When traveling in Georgia, you should take the same precautions against becoming a victim of crime as you would in any large city. U.S. citizens in particular are perceived as being wealthy, and therefore may be targeted for economic and property-based crimes. Petty street crime, such as theft by pickpockets, has been reported throughout the country, particularly in crowded places such as tourist sites or on public transportation. Firearms are readily available in Georgia and assailants may be armed with firearms or other weapons. There are also disputes, sometimes in areas where U.S. citizens frequent, which include firearms and may endanger U.S. citizens.
Vary your times and routes, especially from places of residence to work locations. Maintain a low profile – do not carry large amounts of cash or otherwise draw unnecessary attention to yourself. Report any security-related incidents such as suspicious vehicles, individuals, or activities, to the Georgian authorities, and also inform the U.S. Embassy as soon as possible.
Travel in pairs or groups, and stay on main streets and routes. The U.S. Embassy recommends that if you are traveling throughout the country you do so during daylight hours only and provide a travel itinerary and contact telephone numbers to someone before you go.
See below for more details on road safety in Georgia. Personal vehicles and established (clearly marked) taxis and public transportation are generally safe for overland travel in Georgia. However, crowded and “off the beaten path” conditions of some public transportation increase passengers’ vulnerability to robbery.

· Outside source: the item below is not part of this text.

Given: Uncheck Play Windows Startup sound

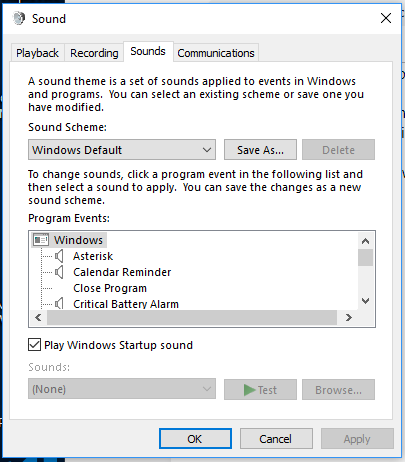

U.S. citizens have reported occurrences of sexual assault in Georgia, including date or acquaintance rape. Women should avoid being alone in isolated areas with people whom they do not know well. In many of the reported cases, alcohol was involved. Avoid traveling alone in a private taxi or a “marshrutka” mini-bus, especially after dark. Victims of sexual assault should first get to a safe location and then call the local police and the U.S. Embassy. Women victimized overseas may be entitled to receive compensation for counseling and/or other services, including relocation back to the United States.